*SUPPLIED TEXT*.
>>>>
Question of design of self attention mask

owen24819 commented 1 year ago

Hi,

Really nice job on the paper. I was excited to read it.

I was wondering if you could explain a bit further on the attention masks. FYI, I am referencing your Hybrid branch which I believe was used in the rest of the paper. So if I understood the paper / your code, the attention masks are just being used to prevent information leakage between the two groups (one-to-one and one-to-many) which makes sense.

However, I don't understand why you did not want to prevent information leakage between every query within the one-to-many group. I understand that you repeat the ground truth K times so multiple queries can match to the same object. However, I would think that the self attention perfromed in the decoder for the one-to-many group would naturally prevent multiple queries from selecting the same object since the whole point of self attention here is to remove duplicates. If you were to add attention mask here, I would think that would resolve this issue.

I think I may be fundamentally misunderstanding something as clearly this worked for you. Any insight would be appreicated. I linked the code below that I have looked at.
<<<<
Word and item position data
>>>>
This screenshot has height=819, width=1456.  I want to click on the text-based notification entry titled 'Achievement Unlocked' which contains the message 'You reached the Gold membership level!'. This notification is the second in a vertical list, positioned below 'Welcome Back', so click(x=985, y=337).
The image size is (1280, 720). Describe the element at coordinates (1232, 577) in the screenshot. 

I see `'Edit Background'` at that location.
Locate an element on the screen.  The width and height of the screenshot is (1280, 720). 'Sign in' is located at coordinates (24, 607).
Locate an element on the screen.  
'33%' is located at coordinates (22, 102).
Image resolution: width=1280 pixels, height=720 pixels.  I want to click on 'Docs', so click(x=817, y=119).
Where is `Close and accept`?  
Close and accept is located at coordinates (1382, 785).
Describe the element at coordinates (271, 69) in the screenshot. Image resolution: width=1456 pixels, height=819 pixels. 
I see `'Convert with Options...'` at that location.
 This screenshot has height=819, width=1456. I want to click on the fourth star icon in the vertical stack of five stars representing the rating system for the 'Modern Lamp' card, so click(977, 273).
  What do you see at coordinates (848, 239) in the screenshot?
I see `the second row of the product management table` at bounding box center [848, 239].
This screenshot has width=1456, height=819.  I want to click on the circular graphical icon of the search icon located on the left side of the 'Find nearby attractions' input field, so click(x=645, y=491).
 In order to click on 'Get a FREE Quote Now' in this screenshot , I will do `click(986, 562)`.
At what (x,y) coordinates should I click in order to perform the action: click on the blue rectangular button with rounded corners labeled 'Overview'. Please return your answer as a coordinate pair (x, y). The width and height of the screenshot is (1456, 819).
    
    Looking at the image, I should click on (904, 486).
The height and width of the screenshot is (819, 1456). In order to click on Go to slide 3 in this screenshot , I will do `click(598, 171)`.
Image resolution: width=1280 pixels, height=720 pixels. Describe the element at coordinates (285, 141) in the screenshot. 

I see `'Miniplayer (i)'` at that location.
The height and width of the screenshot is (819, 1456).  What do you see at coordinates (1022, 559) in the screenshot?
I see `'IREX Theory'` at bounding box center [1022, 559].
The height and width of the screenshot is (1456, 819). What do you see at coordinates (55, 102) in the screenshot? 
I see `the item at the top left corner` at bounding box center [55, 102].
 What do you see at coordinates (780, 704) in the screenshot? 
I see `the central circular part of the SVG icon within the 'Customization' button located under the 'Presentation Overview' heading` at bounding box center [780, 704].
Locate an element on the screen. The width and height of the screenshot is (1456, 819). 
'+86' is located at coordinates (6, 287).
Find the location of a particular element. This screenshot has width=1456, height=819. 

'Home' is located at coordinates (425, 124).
<<<<
*PROBLEM 1*.
Which branch of the code does the poster of the self attention mask question say they are referencing?
*PROBLEM 2*.
Show each line of the records that contains the string "location".
The text and the records have no connection to each other.

*FINISHED ANSWER 1*.
The Hybrid branch.

*FINISHED ANSWER 2*.
I see `'Edit Background'` at that location.
I see `'Convert with Options...'` at that location.
I see `'Miniplayer (i)'` at that location.
Find the location of a particular element. This screenshot has width=1456, height=819. 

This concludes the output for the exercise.